HR Mavericks

Eddy’s HR Mavericks Encyclopedia

Hiring Team
Gone are the days when one person managed the hiring process and made the decision. Collaborative hiring teams are much more effective. Let's look at how they can work for your organization.

What Is a Hiring Team?

A hiring team is a group of people committed to interviewing and selecting the right candidate for a vacant position. Most companies have moved from the traditional way of having one individual make hiring decisions because collaboration reduces hiring bias, promotes diversity, includes more perspectives, and reduces time to hire.

Who Should Be Included On the Hiring Team?

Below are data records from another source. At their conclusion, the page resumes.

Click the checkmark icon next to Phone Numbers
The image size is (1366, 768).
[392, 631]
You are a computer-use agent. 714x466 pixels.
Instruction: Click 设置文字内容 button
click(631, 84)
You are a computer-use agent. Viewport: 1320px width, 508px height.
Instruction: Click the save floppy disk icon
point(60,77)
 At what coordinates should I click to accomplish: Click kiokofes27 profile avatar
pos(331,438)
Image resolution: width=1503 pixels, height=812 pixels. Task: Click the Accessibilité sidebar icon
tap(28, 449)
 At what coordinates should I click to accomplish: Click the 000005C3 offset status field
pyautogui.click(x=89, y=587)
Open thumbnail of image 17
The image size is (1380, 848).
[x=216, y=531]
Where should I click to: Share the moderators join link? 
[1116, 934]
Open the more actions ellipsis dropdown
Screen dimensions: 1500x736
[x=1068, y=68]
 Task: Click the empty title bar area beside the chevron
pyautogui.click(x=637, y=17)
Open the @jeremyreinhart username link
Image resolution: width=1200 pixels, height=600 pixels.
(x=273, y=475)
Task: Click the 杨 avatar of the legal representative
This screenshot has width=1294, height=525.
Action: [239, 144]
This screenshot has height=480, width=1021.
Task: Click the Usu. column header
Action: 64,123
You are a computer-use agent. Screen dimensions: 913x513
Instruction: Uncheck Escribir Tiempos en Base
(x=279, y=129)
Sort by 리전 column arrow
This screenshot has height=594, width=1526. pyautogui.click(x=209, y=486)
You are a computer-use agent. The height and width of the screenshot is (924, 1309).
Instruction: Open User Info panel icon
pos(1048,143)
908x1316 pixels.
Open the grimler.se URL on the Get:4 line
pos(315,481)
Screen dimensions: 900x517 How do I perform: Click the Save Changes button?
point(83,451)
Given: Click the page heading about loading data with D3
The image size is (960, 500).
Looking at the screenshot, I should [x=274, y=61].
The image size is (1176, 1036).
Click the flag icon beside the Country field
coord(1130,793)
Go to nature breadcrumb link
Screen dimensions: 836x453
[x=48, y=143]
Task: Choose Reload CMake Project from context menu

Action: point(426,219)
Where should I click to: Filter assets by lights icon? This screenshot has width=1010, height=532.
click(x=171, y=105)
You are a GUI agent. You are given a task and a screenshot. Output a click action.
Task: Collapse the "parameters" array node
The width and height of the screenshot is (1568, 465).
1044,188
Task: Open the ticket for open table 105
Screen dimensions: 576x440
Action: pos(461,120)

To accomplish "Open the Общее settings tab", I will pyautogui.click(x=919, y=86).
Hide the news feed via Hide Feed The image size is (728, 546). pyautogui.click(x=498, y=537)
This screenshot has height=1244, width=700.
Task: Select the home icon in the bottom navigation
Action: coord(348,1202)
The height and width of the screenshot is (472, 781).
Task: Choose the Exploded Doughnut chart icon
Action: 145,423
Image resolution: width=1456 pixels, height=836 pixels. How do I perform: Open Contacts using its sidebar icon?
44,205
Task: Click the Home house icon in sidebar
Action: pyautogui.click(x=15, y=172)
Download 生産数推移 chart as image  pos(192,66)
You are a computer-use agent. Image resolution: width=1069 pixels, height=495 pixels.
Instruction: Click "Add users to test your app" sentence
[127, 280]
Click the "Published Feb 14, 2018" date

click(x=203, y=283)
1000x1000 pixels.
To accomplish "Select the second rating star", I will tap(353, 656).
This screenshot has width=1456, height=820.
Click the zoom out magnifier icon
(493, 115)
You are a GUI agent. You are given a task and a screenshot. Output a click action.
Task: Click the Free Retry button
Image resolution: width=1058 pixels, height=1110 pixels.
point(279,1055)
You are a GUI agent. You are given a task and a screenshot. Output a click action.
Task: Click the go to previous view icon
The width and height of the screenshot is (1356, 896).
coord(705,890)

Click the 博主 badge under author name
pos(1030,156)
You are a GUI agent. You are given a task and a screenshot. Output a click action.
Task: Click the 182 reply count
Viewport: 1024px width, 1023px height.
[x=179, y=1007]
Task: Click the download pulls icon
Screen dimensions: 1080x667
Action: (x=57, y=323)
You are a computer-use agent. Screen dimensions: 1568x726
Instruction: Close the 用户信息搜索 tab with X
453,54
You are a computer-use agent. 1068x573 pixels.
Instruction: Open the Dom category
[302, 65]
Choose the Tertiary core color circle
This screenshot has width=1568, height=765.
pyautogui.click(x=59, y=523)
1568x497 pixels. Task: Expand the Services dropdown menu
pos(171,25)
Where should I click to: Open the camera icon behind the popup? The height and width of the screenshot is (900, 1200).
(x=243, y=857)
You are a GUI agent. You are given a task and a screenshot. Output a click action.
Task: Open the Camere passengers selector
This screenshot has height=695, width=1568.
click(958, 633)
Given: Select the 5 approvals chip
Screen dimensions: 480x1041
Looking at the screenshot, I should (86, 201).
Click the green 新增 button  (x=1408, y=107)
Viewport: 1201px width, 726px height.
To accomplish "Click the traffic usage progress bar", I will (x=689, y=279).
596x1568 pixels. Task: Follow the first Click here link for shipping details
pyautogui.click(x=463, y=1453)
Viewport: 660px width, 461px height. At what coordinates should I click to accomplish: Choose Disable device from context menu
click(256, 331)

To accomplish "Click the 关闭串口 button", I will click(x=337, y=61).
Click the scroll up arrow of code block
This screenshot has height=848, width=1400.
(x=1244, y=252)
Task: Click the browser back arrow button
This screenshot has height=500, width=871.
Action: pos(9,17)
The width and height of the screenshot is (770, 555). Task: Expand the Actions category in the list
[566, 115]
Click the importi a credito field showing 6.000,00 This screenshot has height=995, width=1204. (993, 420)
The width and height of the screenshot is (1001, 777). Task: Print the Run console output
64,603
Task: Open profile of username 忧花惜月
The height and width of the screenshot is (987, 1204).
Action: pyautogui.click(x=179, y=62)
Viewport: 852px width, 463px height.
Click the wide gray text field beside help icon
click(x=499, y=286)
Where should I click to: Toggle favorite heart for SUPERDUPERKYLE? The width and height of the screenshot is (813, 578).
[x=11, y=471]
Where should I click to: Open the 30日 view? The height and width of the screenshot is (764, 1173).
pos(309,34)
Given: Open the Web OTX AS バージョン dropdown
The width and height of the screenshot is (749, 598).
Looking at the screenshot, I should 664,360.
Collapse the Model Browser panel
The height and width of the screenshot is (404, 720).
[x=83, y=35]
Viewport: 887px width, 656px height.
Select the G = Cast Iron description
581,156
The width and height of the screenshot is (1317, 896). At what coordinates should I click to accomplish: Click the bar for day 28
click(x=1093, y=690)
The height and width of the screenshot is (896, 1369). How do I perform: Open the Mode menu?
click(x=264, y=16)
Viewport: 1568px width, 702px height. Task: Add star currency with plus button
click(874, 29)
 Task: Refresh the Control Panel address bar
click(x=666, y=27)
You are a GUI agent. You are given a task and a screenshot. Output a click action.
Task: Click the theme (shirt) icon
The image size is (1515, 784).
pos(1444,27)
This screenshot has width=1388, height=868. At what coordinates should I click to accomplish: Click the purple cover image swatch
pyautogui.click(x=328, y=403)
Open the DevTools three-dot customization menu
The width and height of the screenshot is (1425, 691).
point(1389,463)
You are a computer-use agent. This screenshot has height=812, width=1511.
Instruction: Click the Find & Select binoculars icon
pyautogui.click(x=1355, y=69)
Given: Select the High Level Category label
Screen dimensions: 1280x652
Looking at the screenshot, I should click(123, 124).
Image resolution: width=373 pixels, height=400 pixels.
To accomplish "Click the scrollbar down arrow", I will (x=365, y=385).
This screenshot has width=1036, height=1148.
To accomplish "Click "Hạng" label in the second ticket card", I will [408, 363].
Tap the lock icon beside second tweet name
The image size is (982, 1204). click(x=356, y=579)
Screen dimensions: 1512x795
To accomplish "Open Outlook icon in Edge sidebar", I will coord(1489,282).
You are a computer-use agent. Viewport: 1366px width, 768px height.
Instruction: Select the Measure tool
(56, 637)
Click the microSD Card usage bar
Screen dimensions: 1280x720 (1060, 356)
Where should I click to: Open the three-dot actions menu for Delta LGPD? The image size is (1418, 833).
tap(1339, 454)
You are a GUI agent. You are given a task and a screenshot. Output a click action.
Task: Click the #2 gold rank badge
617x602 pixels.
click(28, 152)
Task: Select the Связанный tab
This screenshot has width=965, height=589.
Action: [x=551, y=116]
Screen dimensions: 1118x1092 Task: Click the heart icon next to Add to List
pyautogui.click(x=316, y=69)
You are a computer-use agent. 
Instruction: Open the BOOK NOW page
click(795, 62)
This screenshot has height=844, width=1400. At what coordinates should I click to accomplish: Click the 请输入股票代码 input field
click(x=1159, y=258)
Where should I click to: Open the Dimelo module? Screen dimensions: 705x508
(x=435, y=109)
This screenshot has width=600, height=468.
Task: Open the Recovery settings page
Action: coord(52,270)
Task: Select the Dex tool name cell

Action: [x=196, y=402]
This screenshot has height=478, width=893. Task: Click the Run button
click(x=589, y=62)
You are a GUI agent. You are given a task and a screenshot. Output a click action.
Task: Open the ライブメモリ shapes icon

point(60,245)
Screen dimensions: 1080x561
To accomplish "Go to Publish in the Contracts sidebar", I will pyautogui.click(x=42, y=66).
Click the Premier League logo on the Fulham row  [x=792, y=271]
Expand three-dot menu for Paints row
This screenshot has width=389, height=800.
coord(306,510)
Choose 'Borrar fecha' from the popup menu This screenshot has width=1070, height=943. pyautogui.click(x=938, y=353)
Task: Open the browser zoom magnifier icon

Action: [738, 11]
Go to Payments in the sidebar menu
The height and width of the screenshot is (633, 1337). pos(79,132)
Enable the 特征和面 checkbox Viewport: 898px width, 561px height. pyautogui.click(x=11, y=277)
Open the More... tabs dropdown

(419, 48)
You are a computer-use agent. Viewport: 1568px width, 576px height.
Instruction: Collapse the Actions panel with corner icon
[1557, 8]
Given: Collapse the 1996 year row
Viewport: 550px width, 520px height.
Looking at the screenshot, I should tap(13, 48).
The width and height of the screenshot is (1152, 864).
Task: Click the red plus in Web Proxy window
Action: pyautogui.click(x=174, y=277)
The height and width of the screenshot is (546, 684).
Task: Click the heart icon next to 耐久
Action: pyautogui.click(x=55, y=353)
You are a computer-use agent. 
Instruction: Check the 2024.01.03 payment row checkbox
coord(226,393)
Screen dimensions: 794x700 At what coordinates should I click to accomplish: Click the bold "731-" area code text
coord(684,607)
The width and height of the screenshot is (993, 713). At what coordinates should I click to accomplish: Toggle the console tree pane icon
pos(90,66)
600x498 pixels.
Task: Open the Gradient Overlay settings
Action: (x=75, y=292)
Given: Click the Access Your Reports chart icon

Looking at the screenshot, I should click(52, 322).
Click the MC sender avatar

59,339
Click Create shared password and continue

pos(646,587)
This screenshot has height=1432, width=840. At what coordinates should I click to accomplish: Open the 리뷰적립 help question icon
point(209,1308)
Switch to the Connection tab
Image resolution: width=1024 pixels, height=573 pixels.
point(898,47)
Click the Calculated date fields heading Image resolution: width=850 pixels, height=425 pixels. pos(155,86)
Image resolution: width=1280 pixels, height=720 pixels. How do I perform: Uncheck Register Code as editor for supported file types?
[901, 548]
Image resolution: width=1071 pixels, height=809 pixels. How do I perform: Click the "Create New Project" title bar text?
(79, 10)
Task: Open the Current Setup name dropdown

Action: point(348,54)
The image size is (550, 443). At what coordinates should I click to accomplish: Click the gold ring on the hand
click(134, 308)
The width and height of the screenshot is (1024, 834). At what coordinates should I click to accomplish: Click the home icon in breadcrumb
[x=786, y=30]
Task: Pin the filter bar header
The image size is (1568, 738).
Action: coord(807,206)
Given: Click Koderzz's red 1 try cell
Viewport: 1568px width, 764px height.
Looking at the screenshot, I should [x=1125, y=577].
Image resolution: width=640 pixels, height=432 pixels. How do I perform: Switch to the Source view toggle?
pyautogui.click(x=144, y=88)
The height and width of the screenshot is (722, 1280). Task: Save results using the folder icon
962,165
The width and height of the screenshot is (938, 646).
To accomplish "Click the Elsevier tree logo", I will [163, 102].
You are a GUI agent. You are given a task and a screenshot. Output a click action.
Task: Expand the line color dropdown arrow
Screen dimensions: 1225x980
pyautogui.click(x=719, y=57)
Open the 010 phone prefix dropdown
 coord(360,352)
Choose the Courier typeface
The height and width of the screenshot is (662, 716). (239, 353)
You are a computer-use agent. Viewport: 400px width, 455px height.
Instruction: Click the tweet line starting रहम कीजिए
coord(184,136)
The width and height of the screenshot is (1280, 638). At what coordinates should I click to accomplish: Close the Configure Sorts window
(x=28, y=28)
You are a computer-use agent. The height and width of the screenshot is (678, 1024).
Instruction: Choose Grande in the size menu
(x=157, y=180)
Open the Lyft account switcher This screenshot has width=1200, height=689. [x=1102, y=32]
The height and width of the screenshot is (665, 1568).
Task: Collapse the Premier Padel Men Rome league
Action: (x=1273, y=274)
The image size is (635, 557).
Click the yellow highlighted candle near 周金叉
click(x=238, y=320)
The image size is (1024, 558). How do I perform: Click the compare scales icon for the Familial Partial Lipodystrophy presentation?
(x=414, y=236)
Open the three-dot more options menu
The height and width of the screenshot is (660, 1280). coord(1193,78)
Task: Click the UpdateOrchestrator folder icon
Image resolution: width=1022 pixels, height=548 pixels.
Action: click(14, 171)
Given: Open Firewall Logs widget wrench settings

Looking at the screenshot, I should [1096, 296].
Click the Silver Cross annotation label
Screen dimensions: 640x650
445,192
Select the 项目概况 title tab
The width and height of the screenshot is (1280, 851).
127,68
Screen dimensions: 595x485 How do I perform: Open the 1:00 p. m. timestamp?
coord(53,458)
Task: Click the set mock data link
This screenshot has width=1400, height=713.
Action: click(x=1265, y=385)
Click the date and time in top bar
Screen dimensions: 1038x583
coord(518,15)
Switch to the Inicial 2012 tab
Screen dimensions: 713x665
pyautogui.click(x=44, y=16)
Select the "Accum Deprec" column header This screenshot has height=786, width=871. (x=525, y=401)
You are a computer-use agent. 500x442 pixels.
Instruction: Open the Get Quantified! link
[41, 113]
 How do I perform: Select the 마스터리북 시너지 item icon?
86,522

It's important that interviews include only people who have a decision-making role and that the candidate not be overwhelmed. Here are the people who should ideally be on the hiring team.
  • Recruiter/talent acquisition/HR manager/HR lead. Basically, this is whoever is responsible for the recruitment process in the organization. For small organizations, one person handles all HR activities, while in medium to large-sized organizations, there are more specialized roles like a recruiter or talent acquisition professional.
  • Hiring manager. This is the person who manages the vacant position and is responsible for directly hiring for that role. The hiring manager defines the job requirements and description and is responsible for interviewing candidates and making the technical-fit hiring decision. Since they have a broad understanding of the role requirements, they should definitely be a part of the panel.
  • Core team members: It's good to include one person from the team that will work with the new hire. They bring a different perspective and are able to recommend if the candidate would fit well in the company environment or not.
  • Immediate supervisor. In some cases, the hiring manager isn’t the immediate supervisor. For example, the chief people officer may hire a people associate, but the immediate supervisor would be the people manager, so they need to be included.
  • CEO/COO. This CEO/COO should not be left out of the process. They may be brought into the final stage of the hiring process (most times, companies call it the cultural fit stage) because of the nature of their role. They are able to sell the vision of the company and take questions the candidates might have about the company's history and plans. They are also able to gauge if the candidate is a cultural fit.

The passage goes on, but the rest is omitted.